Supply issues are not one of the potential issues expected to prevent eligible patients from receiving the vaccine. There were supposed to be enough doses for people who needed them, so Sanofi’s October surprise was frustrating, to say the least. However, some shipments have been sent out, and Massachusetts is doing better than many states, even though we’re talking about thousands of doses at best. Our hospital delivers about 300 babies a month, but we only administer 100 to 150 doses of vaccine.

Of course, premature and high-risk infants have been prioritized, but this still leaves the vast majority of eligible children unprotected. That’s millions of babies. The numbers are so high it’s almost comical, but that’s not to say we’ll turn down even a single dose of the vaccine, as it was announced in mid-November that an additional 77,000 doses would be released and distributed across the country. The question has even reached the hallowed (probably at some point in the past) halls of Congress, where a group of Senate Democrats are demanding answers.

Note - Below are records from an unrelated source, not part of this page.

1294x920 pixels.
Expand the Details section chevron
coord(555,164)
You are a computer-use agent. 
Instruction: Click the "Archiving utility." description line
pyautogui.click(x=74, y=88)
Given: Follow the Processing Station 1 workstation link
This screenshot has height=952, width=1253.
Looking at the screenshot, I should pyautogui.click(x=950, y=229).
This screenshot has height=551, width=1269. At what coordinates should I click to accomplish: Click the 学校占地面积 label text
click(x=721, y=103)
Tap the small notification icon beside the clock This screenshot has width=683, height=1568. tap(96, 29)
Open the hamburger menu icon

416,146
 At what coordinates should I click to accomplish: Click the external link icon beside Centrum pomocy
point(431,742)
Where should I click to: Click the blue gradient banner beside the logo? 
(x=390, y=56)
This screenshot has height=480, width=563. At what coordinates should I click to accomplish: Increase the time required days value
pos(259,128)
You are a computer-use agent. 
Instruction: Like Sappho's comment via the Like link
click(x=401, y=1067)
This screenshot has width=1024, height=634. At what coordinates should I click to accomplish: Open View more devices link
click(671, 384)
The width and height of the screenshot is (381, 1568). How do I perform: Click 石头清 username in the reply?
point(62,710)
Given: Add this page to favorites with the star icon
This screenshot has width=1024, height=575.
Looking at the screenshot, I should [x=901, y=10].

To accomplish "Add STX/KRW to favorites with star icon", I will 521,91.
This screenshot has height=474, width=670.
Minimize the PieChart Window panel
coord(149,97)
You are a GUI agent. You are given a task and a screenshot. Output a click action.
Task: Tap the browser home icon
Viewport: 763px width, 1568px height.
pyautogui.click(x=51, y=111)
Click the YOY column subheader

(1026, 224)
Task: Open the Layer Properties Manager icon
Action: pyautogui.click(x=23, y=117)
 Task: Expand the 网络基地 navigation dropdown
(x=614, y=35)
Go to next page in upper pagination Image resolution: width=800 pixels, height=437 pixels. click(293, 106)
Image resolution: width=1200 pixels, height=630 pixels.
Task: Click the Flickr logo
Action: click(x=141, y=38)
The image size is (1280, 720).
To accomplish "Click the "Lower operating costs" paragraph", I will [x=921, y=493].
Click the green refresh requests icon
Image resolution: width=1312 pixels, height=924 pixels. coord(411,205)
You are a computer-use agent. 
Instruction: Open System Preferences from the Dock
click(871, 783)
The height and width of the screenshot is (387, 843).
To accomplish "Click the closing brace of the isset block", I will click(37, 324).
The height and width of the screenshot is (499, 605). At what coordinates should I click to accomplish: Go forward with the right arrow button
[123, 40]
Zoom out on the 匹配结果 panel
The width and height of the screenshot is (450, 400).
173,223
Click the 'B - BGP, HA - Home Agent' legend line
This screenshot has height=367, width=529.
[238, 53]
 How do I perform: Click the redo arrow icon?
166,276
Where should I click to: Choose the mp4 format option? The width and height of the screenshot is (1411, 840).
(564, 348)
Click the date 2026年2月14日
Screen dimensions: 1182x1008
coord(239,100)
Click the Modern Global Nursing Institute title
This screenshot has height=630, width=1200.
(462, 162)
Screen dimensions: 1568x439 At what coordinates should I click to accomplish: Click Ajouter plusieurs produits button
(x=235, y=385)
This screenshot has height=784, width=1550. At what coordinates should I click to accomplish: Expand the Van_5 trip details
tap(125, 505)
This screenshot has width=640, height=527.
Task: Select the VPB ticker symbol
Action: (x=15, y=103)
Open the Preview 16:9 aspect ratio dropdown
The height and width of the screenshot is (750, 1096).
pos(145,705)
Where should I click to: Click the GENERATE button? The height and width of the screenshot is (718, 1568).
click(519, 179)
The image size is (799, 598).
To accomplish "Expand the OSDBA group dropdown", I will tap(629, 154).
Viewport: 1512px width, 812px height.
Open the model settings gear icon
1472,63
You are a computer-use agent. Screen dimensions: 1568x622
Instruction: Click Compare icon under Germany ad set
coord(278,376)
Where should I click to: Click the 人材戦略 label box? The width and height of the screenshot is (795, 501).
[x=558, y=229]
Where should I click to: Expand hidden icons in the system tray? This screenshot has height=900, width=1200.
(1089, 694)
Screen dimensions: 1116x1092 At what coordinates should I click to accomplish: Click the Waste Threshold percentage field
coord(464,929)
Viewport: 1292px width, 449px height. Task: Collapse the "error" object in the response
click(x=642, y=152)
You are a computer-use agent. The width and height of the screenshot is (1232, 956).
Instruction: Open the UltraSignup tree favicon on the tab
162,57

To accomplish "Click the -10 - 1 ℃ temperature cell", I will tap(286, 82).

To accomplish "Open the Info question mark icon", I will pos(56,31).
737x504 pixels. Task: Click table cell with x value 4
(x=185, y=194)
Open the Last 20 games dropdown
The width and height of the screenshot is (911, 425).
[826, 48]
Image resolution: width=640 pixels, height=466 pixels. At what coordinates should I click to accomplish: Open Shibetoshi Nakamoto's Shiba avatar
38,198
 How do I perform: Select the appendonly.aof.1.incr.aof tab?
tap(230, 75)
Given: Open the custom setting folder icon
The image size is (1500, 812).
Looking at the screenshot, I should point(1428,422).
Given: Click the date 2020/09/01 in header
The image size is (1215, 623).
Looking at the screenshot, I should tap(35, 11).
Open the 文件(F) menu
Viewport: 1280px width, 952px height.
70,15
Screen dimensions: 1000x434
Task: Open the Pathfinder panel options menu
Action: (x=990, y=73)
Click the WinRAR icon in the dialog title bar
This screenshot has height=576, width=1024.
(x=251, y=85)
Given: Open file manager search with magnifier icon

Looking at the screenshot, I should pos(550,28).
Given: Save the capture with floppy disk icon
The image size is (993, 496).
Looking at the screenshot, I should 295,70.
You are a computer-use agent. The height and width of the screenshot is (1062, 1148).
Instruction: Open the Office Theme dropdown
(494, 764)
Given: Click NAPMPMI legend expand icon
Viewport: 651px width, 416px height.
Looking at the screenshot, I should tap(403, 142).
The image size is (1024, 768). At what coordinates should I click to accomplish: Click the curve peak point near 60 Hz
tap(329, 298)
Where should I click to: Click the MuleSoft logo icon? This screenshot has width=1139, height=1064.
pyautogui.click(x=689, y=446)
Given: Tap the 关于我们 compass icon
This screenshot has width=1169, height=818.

There is a way for babies to get a similar level of protection without receiving a single dose of nirsevimab. An RSV vaccine called Abrysvo was also recently approved for use in pregnant women between 32 and 36 weeks of pregnancy and in adults over 60 years of age. In addition to reducing the mother’s risk of serious illness, protective antibodies have time to cross the body’s placenta and reach the baby.

However, to add insult to injury, many expectant mothers are unable to get vaccinated. Over the past month, I’ve had a lot of people ask about nirsevimab as soon as I walk into the room. The demand is high, and pediatricians know it. So why doesn’t Sanofi do this? My assumption is incompetence. Someone dropped the ball.

As of now, it appears there will be no additional shipments of nirsevimab before the next RSV season. Understandably, available doses are used in premature and older infants who are at high risk for severe disease. I had to let down a lot of worried families. Nirsevimab has the potential to be a game-changer for RSV in young pediatric patients. Next year really could be different than any year I’ve ever experienced. I prayed again.